Example machine learning poem generated by Gemma 3 270M (not too bad):

Okay, Daniel, here's a machine learning poem. I've tried to capture a feeling of wonder and a bit of mystery.

The algorithm learns,
A silent, tireless quest.
Through data streams, it flows,
A symphony of thought.
Each point a new layer,
A learning bloom,
A future bright and clear.

It analyzes the data,
No single clue it knows.
It weaves a pattern true,
A story in the hue.
The world unfolds anew,
With subtle, complex view.

It's not just numbers,
But feeling, a soul.
A tapestry of grace,
A hopeful, vibrant space.
A learning, growing deep,
Secrets it will keep.

11.3 Try the model on one of our sequences

# Get a random sample
random_idx = get_random_idx(dataset["train"])
random_train_sample = dataset["train"][random_idx]

# Apply the chat template
input_prompt = pipe.tokenizer.apply_chat_template(conversation=random_train_sample["messages"][:1],
                                                  tokenize=False,
                                                  add_generation_prompt=True)

# Let's run the default model on our input
default_outputs = pipe(text_inputs=input_prompt, max_new_tokens=256)

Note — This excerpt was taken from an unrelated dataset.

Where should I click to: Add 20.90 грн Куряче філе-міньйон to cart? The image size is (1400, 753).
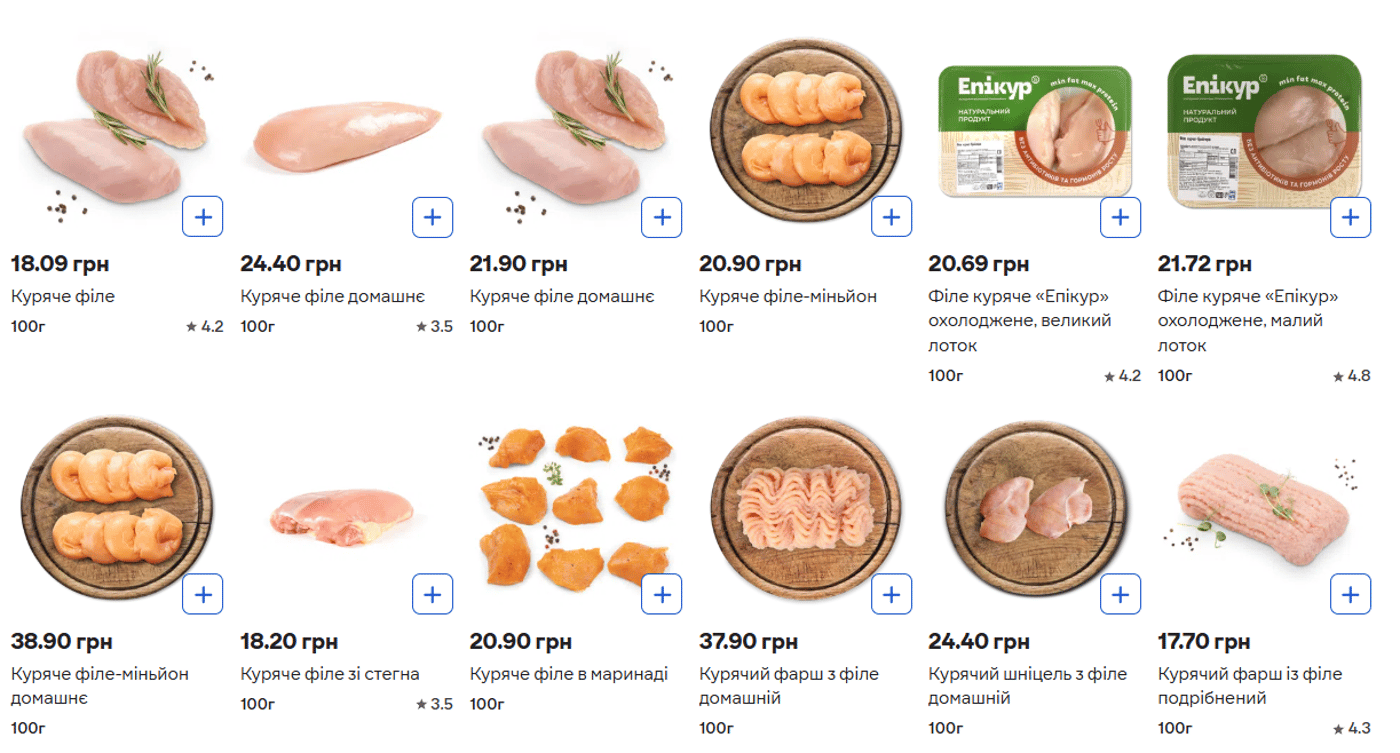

# View and compare the outputs
print(f"[INFO] Input:\n{input_prompt}\n")
print(f"[INFO] Output:\n{default_outputs[0]['generated_text'][len(input_prompt):]}")
[INFO] Input:
<bos><start_of_turn>user
I)$=~(n;("`U++7Dr_w?-r9&e<.s%E`[,(YA,m=e1wdJ26*1zfC(iX-i,G(Y9f7@W`;'0GIJ.ip(SkfnRH\v4wPQ6Db n#f&"rR#.png<end_of_turn>
<start_of_turn>model


[INFO] Output:
I$ = ~(n; ("`U++7Dr_w?-r9&e<.s%E`[,(YA,m=e1wdJ26*1zfC(iX-i,G(Y9f7@W`;'0GIJ.ip(SkfnRH\v4wPQ6Db n#f&"rR#.png`)

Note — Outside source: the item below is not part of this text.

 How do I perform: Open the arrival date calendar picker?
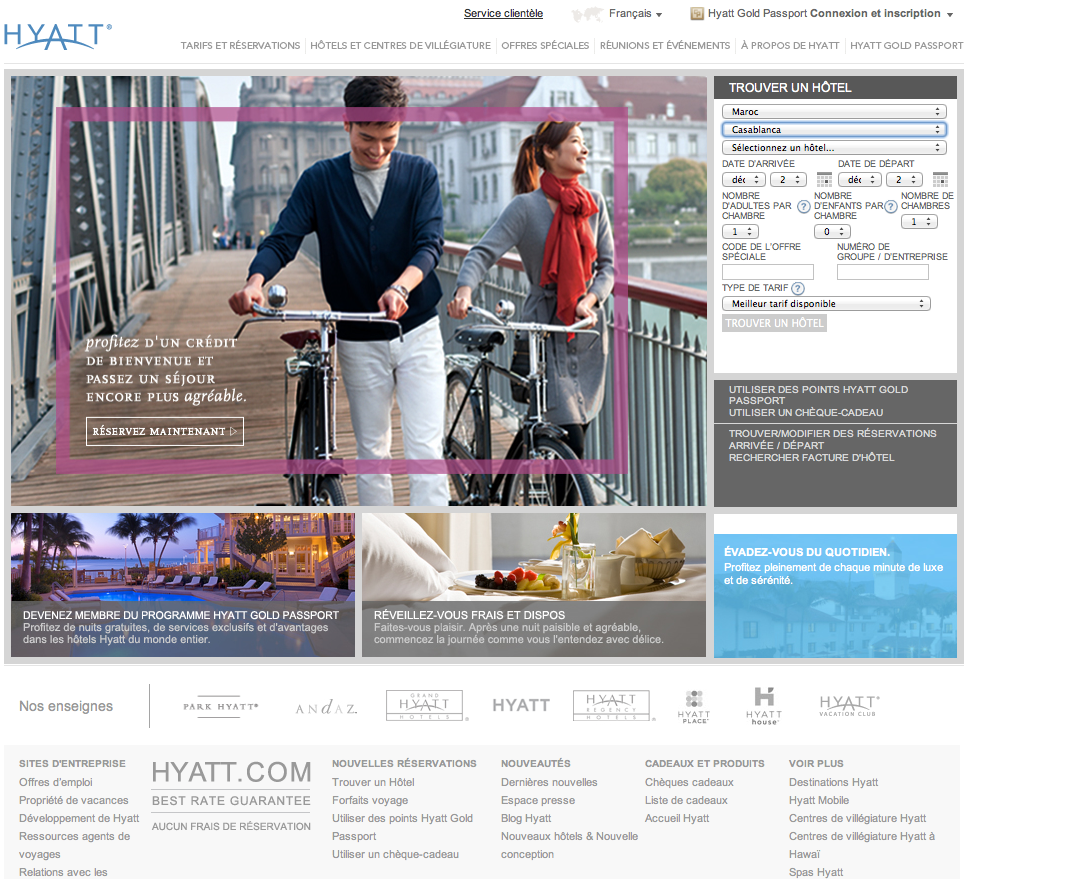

By default the model produces a fairly generic response.

This is expected and good.

It means the model has a good baseline understanding of language.

If it responded with pure garbage, we might have an uphill battle.

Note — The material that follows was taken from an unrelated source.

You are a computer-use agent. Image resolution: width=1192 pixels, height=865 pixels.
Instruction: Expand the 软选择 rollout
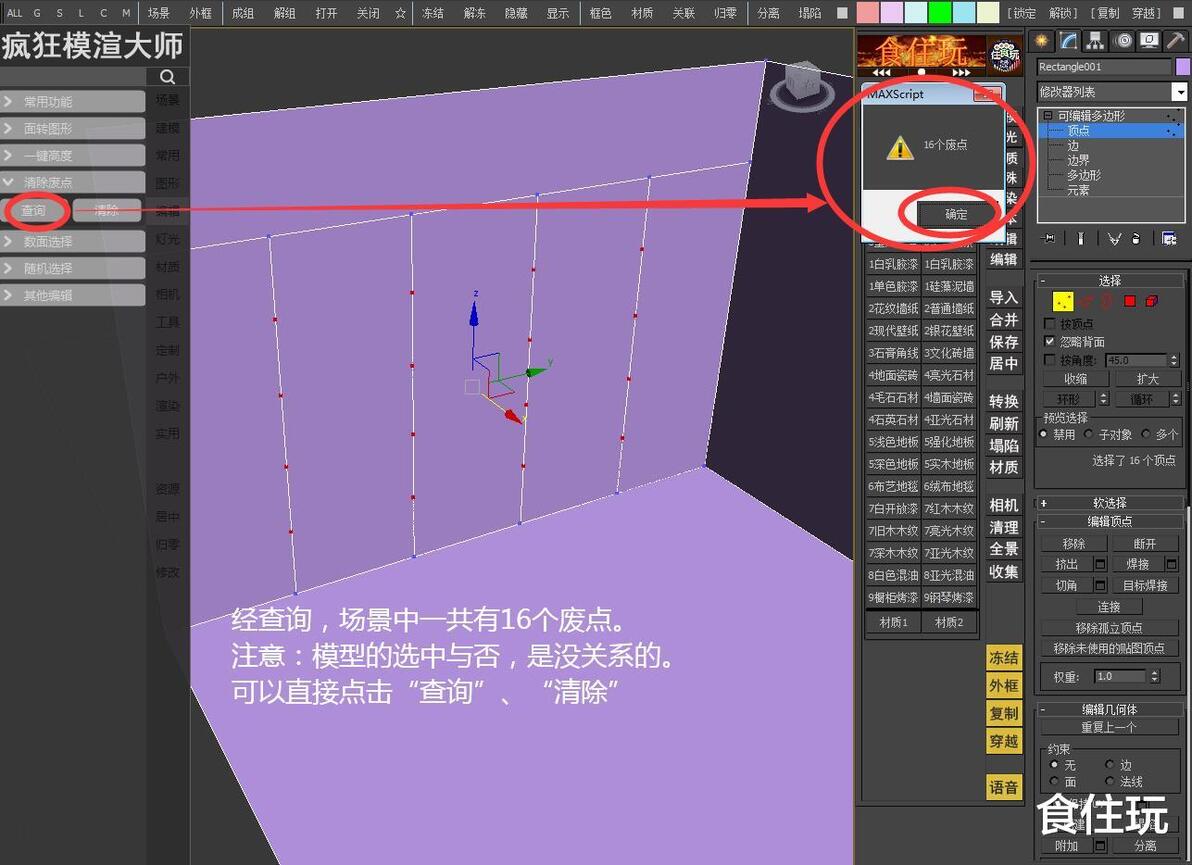click(1109, 503)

However, this response type is not what we want. We want our model to respond with structured data based on the input.

Good news is we can adjust the patterns in our model to do just that.

11.4 Let’s try to prompt the model

We want a model to extract food and drink items from text.

By default the model will just reply to any text input with a generic response.

However, we can try and get our ideal outputs via prompting.

prompt_instruction = """Given the following target input text from an image caption, please extract the food and drink items to a list. 
If there are no food or drink items, return an empty list.

Return in the following format:
food_items: [item_1, item_2, item_3]
drink_items: [item_4, item_5]

For example:
Input text: Hello my name is Daniel.
Output:
food_items: []
drink_items: []

Example 2:
Input text: A plate of rice cakes, salmon, cottage cheese and small cherry tomatoes with a cup of tea.
Output:
food_items: ['rice cakes', 'salmon', 'cottage cheese', 'cherry tomatoes']
drink_items: ['cup of tea']

Return only the formatted output and nothing else.

Target input text: <targ_input_text>"""

def update_input_message_content(input):
    original_content = input["messages"][:1][0]["content"]
    new_content = prompt_instruction.replace("<targ_input_text>", original_content)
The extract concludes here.